I started to get excited about Thanksgiving several months ago. It was my husband's family's turn and we would be out on their family ranch. With all my mom's stuff with cancer this past year I haven't gotten to see his family that much and so my thoughts turned towards fun experiences had with them. 
Then I taught Sunday school. And got the stomach flu. Luckily it was one of those quick things so I was hopeful that we could still make it.  Then it seemed the children were coming down with fevers the night before Thanksgiving. We had already been researching on the particular virus I had and about being contagious and discussing what if we needed to cancel? My husband, wisely, decided that for the sake of his elderly grandparents it would be best not to go and risk it. I knew in my heart this was the best thing. Still. It wasn't how I thought Thanksgiving would go this year. 
As I drove home from work on Wednesday I smirked at the full parking lot of HEB and thought: I'm so glad I don't have to go there! And it's true. I don't. We could just eat the non-Thanksgiving food we have. But in truth, the crackers and 7-ups of sickness are getting mighty old and now that the bug has run it's course (we hope) we need to re-saturate the whole house with Lysol. So off I go. To make a last-minute-thrown-together Thanksgiving dinner of tofurkey and potatoes. 
Tonight I scour facebook for the little dramas that I have been following. I see black and white words of thanks jumping up everywhere. And color photos of happy, healthy babies that are thanks as well. One who was sick because somewhere in this crazy world is a pharmacist that simply needs to be shot. There she is though, all tired smile and alive! Another baby who finally came! And mom is healthy too! I see way too many posts of fried turkeys but remind myself that this is because I live in Texas. Before living in this grand state I'm fairly certain I didn't know it was possible to deep fry a turkey. But apparently you can. And twinkies. Oreos even. Oh my.  
I come home to a little boy that melts my heart the way he hollers out "mama" and runs to give my calves a firm embrace. To a little girl who tells her little brother: "careful now, watch your fingers!" as he plays with an old toy and she helps him open a piece he can't quite get. And to a man who babied me this past week as I was sick. 

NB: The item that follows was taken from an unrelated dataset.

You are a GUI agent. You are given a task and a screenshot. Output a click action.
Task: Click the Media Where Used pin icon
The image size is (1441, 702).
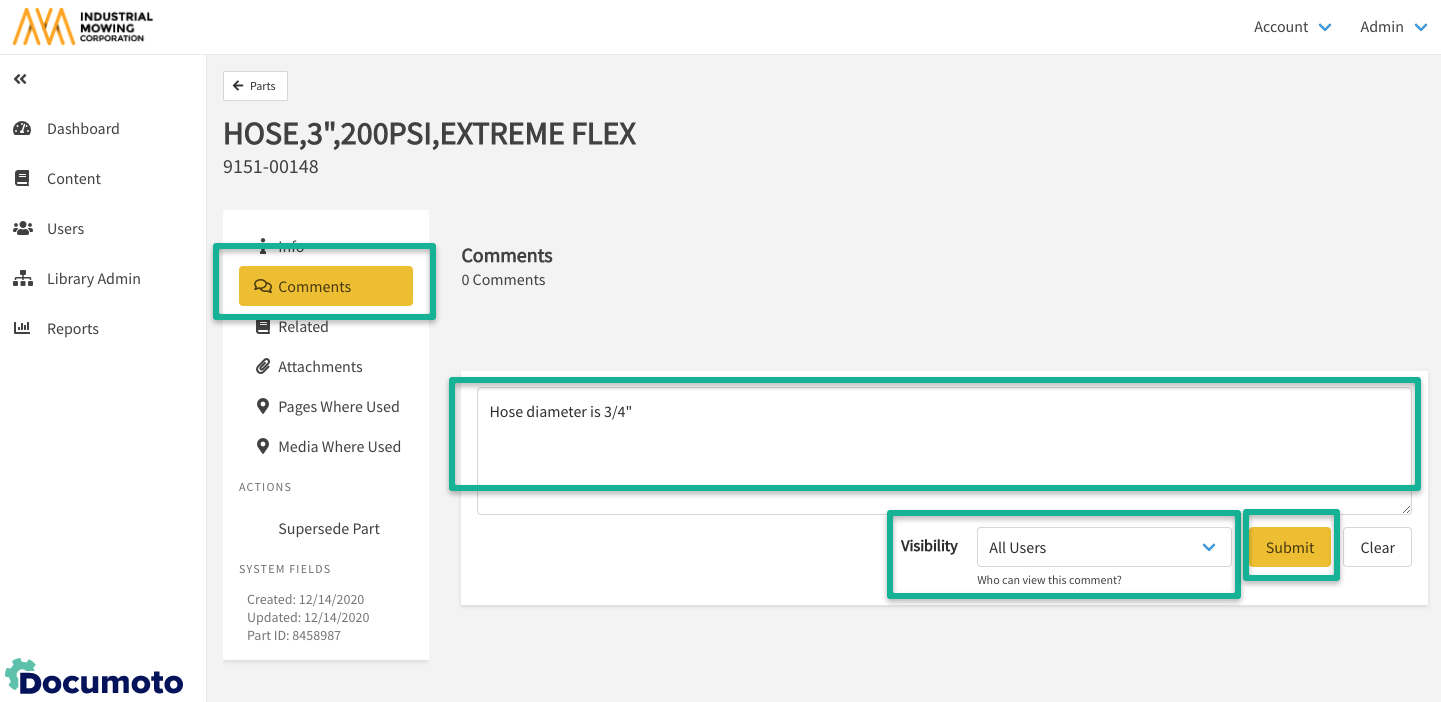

So as I write out my grocery list, reading a recipe of fried tofu for giggles, and listening to the sounds of my family as bedtime approaches. The two-year-old jabbering out for freedom with an occasional thump on who knows what. The four-year-old who has discovered that blood is under your skin and if you scratch yourself it makes a neat new color. The husband who sounds for all the world like he is getting sick. I am thankful for all of this. And hopeful that we'll all be well soon. Happily munching on fried tofu. OK, you can substitute turkey in that sentence if it makes you feel more Texan.